§ WHAT YOU NEED TO DO:
Only the lines from the line containing "Select page 1 in pagination" to the end of the entries, both included, belong in your answer, and each must match exactly.

Collected data entries
+ + +
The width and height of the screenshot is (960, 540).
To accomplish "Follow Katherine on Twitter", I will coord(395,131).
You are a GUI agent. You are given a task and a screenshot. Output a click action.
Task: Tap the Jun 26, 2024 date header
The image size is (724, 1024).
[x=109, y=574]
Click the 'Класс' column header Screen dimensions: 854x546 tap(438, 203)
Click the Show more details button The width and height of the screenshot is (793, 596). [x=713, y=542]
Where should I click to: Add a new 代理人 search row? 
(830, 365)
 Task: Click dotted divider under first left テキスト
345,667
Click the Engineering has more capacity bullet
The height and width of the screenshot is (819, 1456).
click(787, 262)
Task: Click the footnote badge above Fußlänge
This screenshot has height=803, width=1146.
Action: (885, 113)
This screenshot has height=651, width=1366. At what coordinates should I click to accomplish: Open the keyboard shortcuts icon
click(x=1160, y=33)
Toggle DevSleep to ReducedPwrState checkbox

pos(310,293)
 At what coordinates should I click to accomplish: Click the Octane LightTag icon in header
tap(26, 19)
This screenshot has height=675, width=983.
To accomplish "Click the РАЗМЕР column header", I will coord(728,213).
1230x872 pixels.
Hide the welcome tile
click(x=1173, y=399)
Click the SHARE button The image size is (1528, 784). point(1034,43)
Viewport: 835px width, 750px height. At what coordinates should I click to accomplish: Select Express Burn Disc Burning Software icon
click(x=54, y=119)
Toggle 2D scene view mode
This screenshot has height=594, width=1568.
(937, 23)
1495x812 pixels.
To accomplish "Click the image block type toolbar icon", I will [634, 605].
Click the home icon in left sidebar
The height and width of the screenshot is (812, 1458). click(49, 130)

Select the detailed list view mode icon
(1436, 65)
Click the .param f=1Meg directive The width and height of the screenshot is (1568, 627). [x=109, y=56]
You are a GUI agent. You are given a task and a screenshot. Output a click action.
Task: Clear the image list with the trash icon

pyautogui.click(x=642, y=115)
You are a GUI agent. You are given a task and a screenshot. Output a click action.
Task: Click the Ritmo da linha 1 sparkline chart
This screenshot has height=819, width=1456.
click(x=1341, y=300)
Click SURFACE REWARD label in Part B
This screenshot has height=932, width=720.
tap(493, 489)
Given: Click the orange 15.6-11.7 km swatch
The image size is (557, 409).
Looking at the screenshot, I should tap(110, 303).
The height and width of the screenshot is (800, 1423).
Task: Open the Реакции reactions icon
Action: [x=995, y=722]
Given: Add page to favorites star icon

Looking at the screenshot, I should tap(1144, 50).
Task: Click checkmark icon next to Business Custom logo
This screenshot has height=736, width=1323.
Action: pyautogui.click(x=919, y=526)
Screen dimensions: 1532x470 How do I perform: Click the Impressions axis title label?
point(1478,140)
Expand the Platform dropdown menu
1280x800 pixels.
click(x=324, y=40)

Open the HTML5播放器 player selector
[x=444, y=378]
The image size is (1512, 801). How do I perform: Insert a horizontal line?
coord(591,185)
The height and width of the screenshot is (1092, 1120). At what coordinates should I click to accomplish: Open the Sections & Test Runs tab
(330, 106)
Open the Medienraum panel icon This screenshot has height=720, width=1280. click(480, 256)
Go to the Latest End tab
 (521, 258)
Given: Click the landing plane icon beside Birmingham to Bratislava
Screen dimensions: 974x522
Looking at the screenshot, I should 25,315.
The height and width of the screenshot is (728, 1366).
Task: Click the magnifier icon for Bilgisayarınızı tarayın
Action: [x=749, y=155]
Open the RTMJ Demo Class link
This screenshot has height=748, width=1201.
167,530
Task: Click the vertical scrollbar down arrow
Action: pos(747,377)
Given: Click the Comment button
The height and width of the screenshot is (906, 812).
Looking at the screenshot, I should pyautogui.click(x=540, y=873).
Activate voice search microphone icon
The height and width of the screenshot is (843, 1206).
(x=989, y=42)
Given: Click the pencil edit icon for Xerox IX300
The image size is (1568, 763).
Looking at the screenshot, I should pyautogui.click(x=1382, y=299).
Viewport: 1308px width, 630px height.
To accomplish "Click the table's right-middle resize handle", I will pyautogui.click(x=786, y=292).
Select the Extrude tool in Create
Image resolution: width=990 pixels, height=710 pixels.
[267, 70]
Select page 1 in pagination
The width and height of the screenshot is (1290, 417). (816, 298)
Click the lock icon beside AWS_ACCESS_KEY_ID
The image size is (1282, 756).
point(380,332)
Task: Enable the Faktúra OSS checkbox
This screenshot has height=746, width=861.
+ + +
§ TASK RESPONSE:
Select page 1 in pagination
The width and height of the screenshot is (1290, 417). (816, 298)
Click the lock icon beside AWS_ACCESS_KEY_ID
The image size is (1282, 756).
point(380,332)
Task: Enable the Faktúra OSS checkbox
This screenshot has height=746, width=861.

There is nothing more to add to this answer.